**WHAT IS NEEDED:** Transcribe word for word the stretch of the post about Frank in Austin below that opens with the words "4. The place" and closes with "pregnant with Jesus.".

**GIVEN PASSAGE:**

Tuesday, August 10, 2010
Frank in Austin and why I must go to there.
1. They serve their drinks in Mason jars.
2. They have bacon infused vodka.
3. They have chocolate dipped bacon.
4. The place is freaking adorable - like a general store from the 1800's as envisioned by Kubrick.
5. It's cheap. An old school jalapeno cheese dog will cost you $3.50 while a specialty sausage dog (everything from venison to rabbit to anything in between) goes for $7.50 - still pennies compared to Trulucks across the street or anything else in the Warehouse District.
6. The Jackalope - their signature antelope/rabbit/pork blend weenie covered in huckleberry jam, Sriracha aioli, and applewood smoked cheddar (pictured above.) Mary might have craved this when she was pregnant with Jesus.
7. Their appreciation for waffle fries and the plentiful ways in which they serve them including 'nacho style' (also pictured above) and Poutine style with cheese curds and gravy.

**PROVIDED RECORDS:**
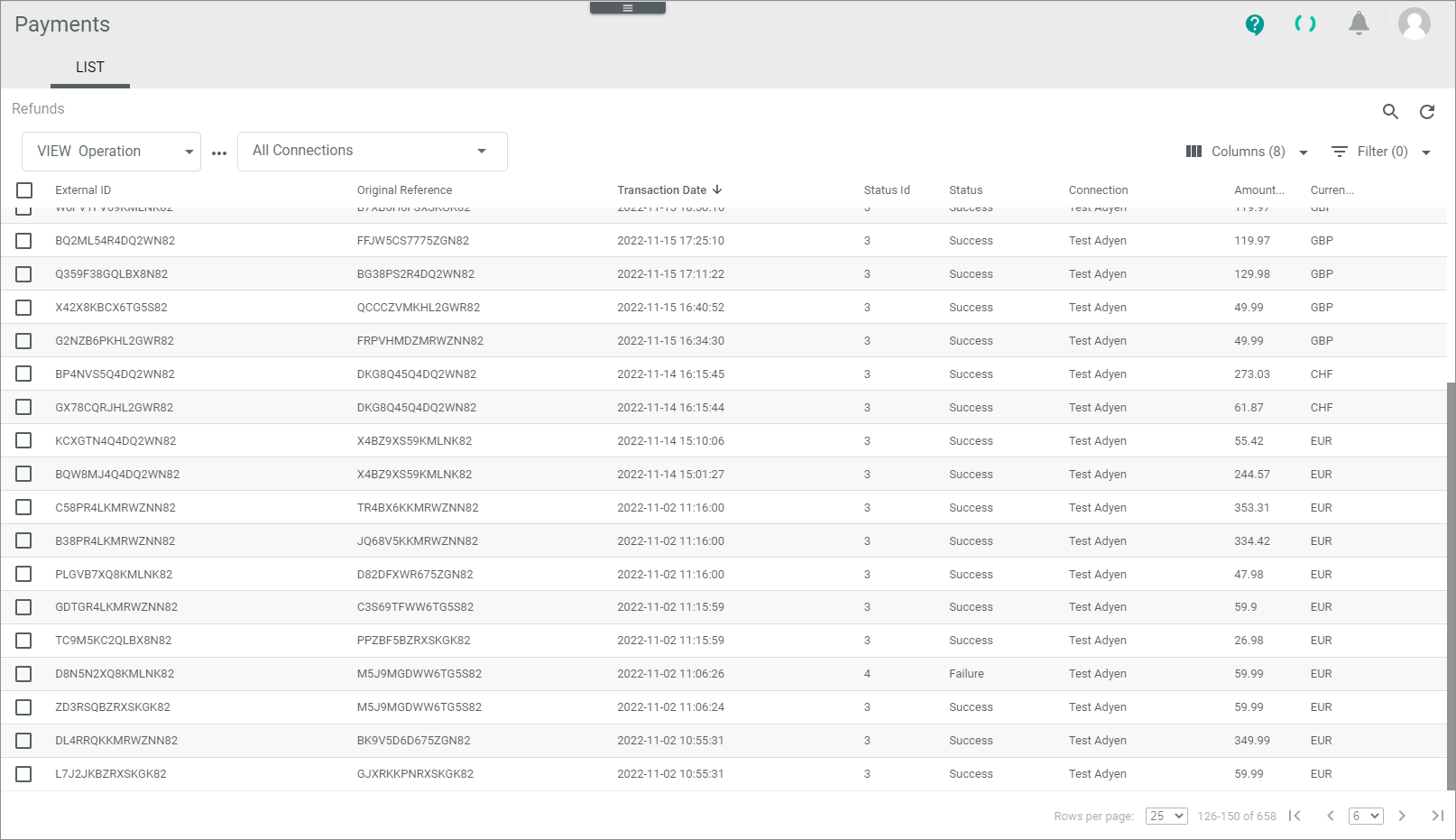Check the row with External ID BQ2ML54R4DQ2WN82

[x=24, y=241]
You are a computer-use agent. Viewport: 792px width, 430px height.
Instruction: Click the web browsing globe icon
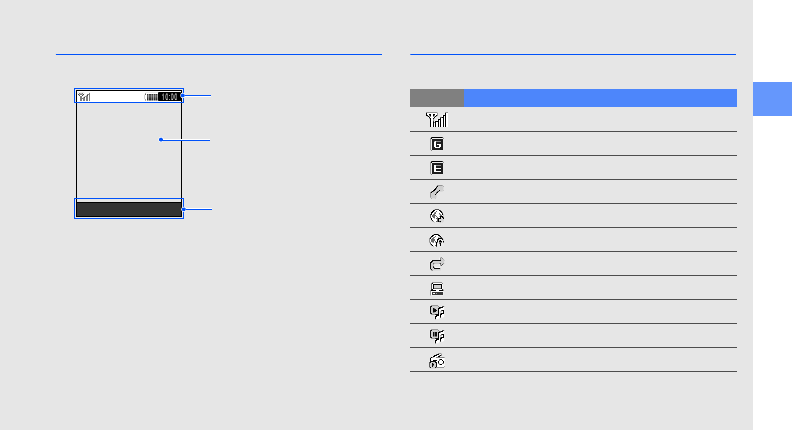[437, 215]
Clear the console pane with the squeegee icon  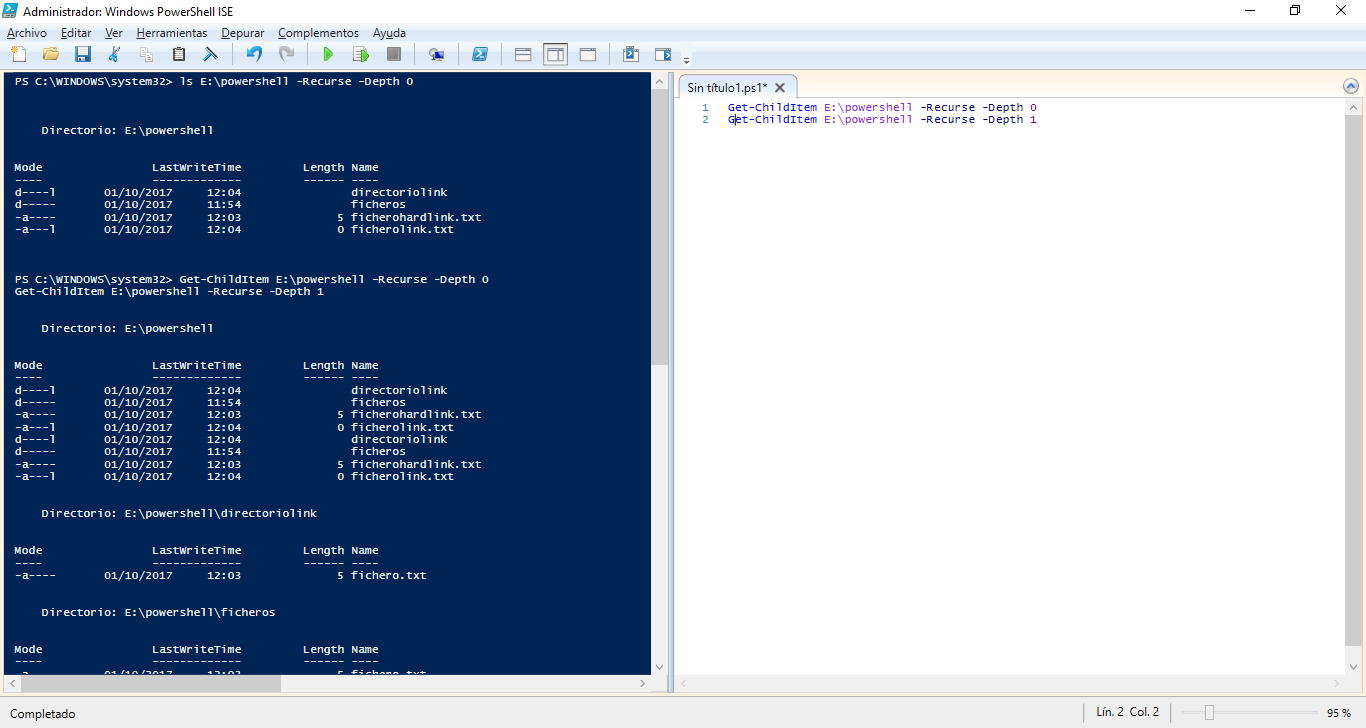[210, 55]
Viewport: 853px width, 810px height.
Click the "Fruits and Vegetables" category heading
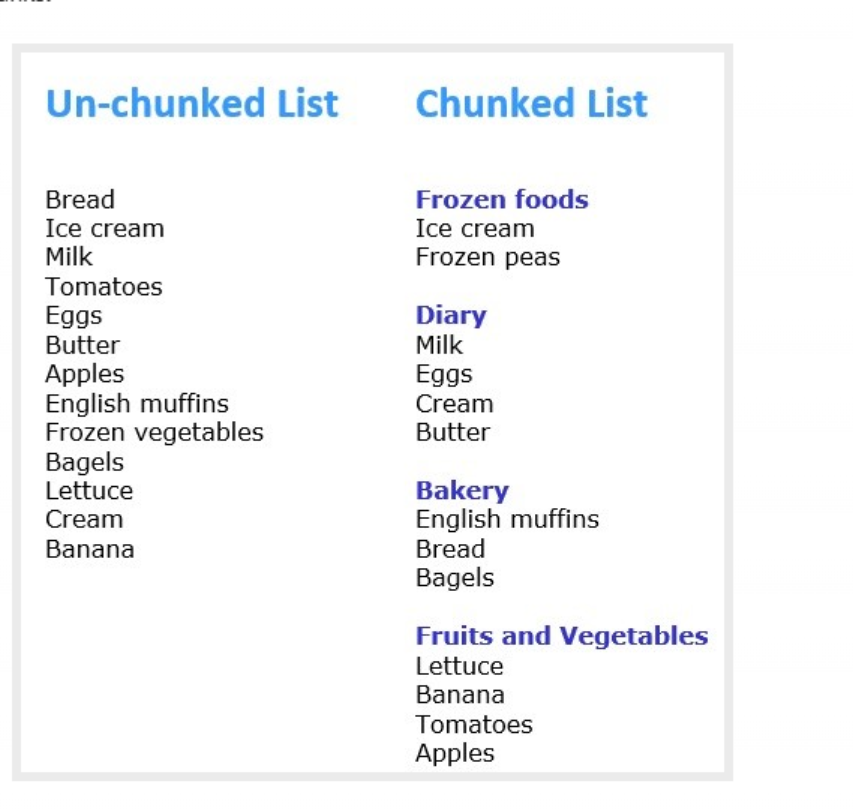point(561,636)
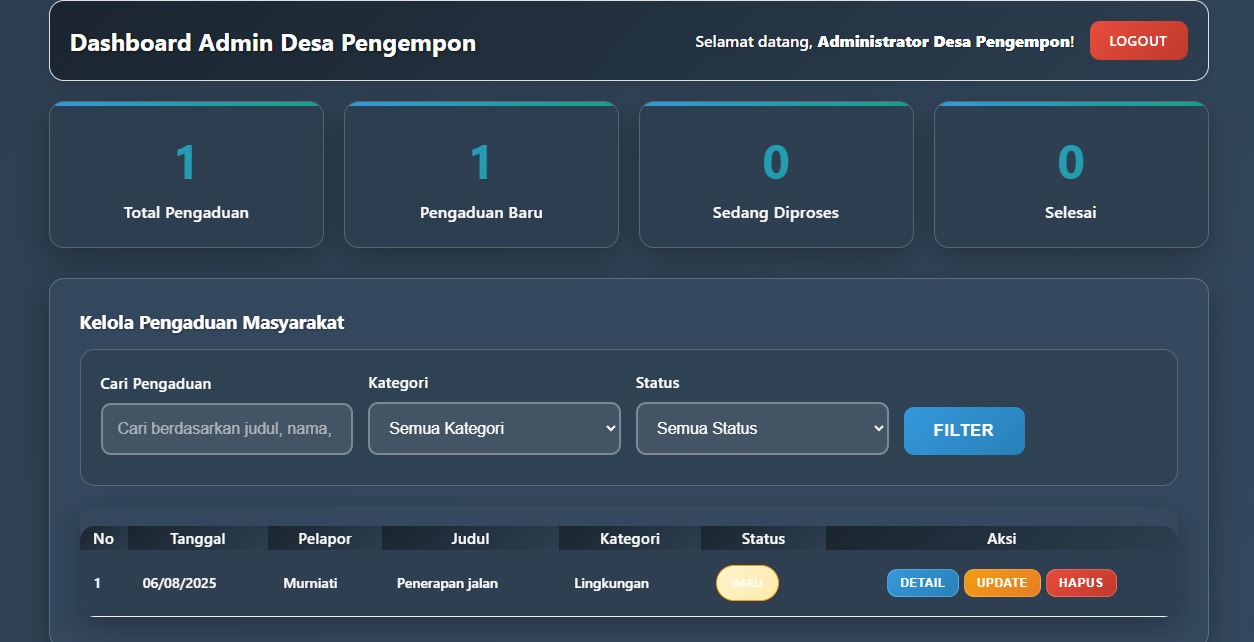
Task: Click the BARU status badge
Action: [x=747, y=582]
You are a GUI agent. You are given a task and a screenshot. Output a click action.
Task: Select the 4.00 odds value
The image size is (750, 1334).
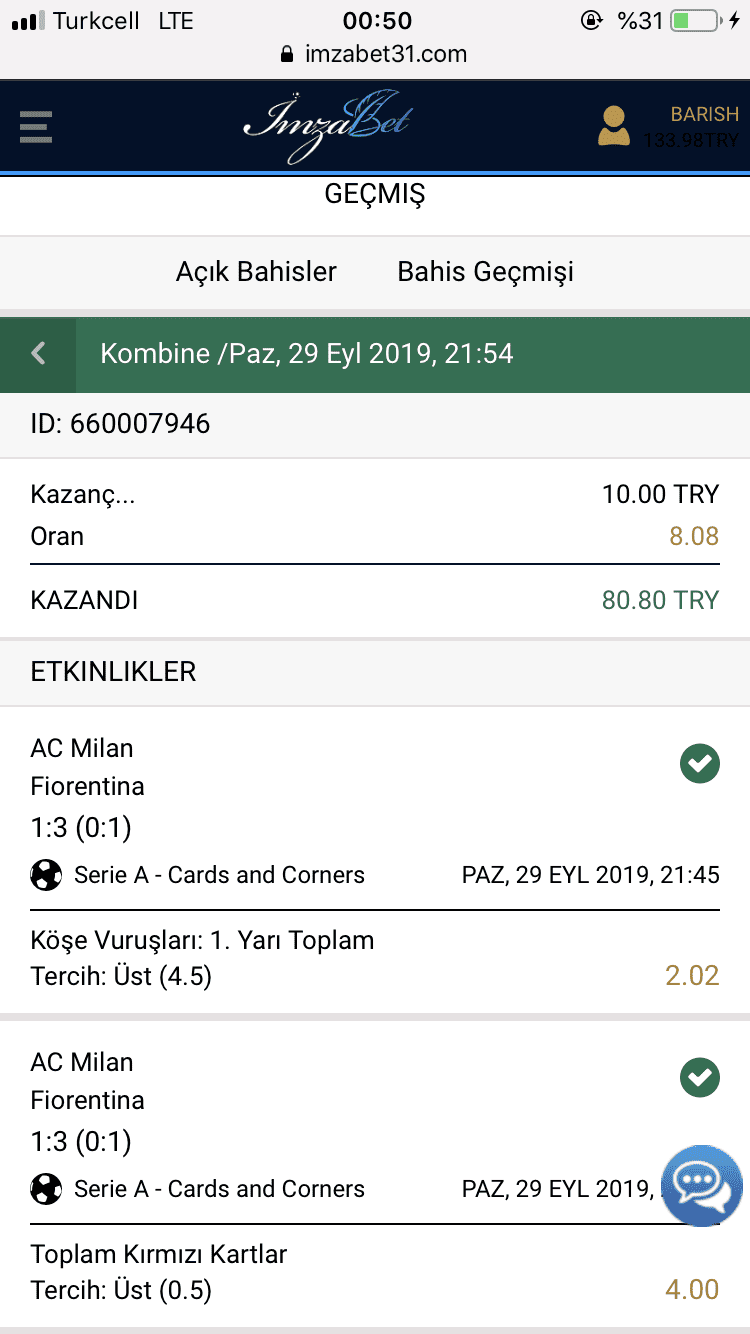(692, 1290)
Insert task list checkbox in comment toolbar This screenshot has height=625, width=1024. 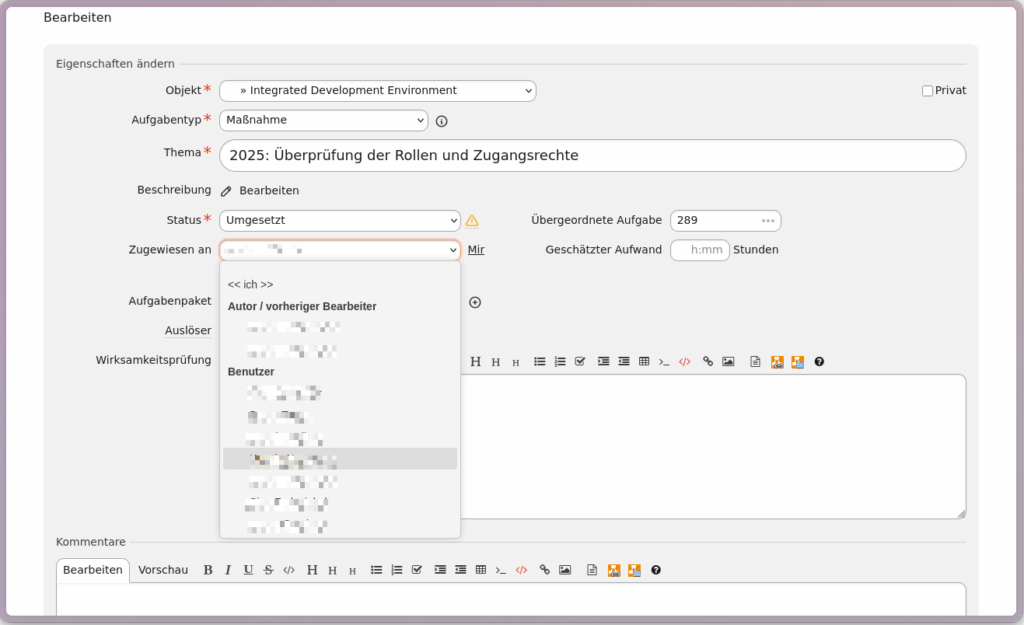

**COMPLETE ANSWER:**
4. The place is freaking adorable - like a general store from the 1800's as envisioned by Kubrick.
5. It's cheap. An old school jalapeno cheese dog will cost you $3.50 while a specialty sausage dog (everything from venison to rabbit to anything in between) goes for $7.50 - still pennies compared to Trulucks across the street or anything else in the Warehouse District.
6. The Jackalope - their signature antelope/rabbit/pork blend weenie covered in huckleberry jam, Sriracha aioli, and applewood smoked cheddar (pictured above.) Mary might have craved this when she was pregnant with Jesus.